Introduction

For more than a decade, I've been entrenched in the world of Information Security - you might know it as InfoSec, or perhaps "Cyber Security" (it's trendy alter-ego). Along the way, I've come to understand that it's a touch audacious to expect anyone to keep atop of every nitty-gritty detail crucial to our job roles. Honestly, the sheer volume and complexity of knowledge in this domain can be mind-boggling.

Sadly, I lack a photographic memory. Moreover, I've always held a certain scepticism towards those who purport to have all the answers. Experience has taught me that such individuals either:

1. DONT know it all (unfortunately, this is very common...) and there is some, ahem... uniqueness in their work - see the Dunning-Kruger effect

2. They truly are unique in their phenomenal cosmic powers, which most mere mortals cannot hope to match

Now of course, there are a few extraordinarily gifted souls out there who are truly in a league of their own. I affectionately dub them "Unicorns". Perhaps one day we might:

<joke>
    capture one, study it, and replicate their powers for the greater good!
</joke>

However, until such a time, I must resort to alternative strategies.

Embracing Humility and Knowledge Foundations: The Heartbeat of This Aide Memoire

Before delving further, I'd like to underscore several tenets:

1. Admitting, "I don't know," is not just acceptable, but commendable. Recognising when you're out of your depth and seeking clarity is vastly superior to hazarding ill-informed guesses

2. Regularly consulting resources is the norm; few among us can claim encyclopaedic recall

3. It's vastly more beneficial to have a firm grasp on foundational principles, appreciate the range of possibilities, and then consult specific methods when needed, rather than mere rote learning of commands without context

This reasoning forms the bedrock of this Aide Memoire. Allow me to explain.

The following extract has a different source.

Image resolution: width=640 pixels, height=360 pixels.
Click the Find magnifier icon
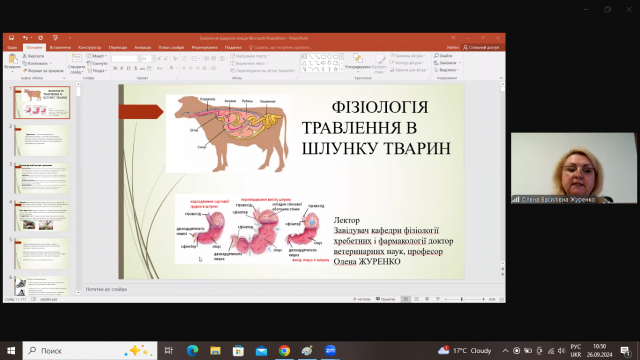[x=436, y=56]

Admitting you don't know something, when it's true, is way better than pretending you're clued up and then making a hash of things. In my day-to-day job, should I feel like we're all not singing from the same hymn sheet in meetings or chats, I often play the 'I don’t get it' card. It gives others a chance to pipe up if they're also in the dark, and more often than not, I catch a few thankful looks from around the room.

My intentions here are twofold:

1. To dispel the perceived shame in admitting a lack of knowledge

2. To challenge the idea that the loudest voice is always right

I believe it's crucial to understand the bigger picture first and then delve into the specifics. Blindly following procedures without comprehending the reasons can lead to poor habits, misguided decisions, or potential security risks. Instead, I prefer conceptual understanding, which then guides the practical implementations, ensuring they are tried, tested, and reliable.

Therefore, I plan to continuously update this Aide Memoire, creating a growing repository of insights that I can revisit. This approach reduces my need to memorise every specific command. Documenting my understanding ensures consistency in my practices, and it's a useful reference for those times when my memory fails me.

I truly hope you, the reader, find value in this. So, indulge in my thoughts and let's dive in!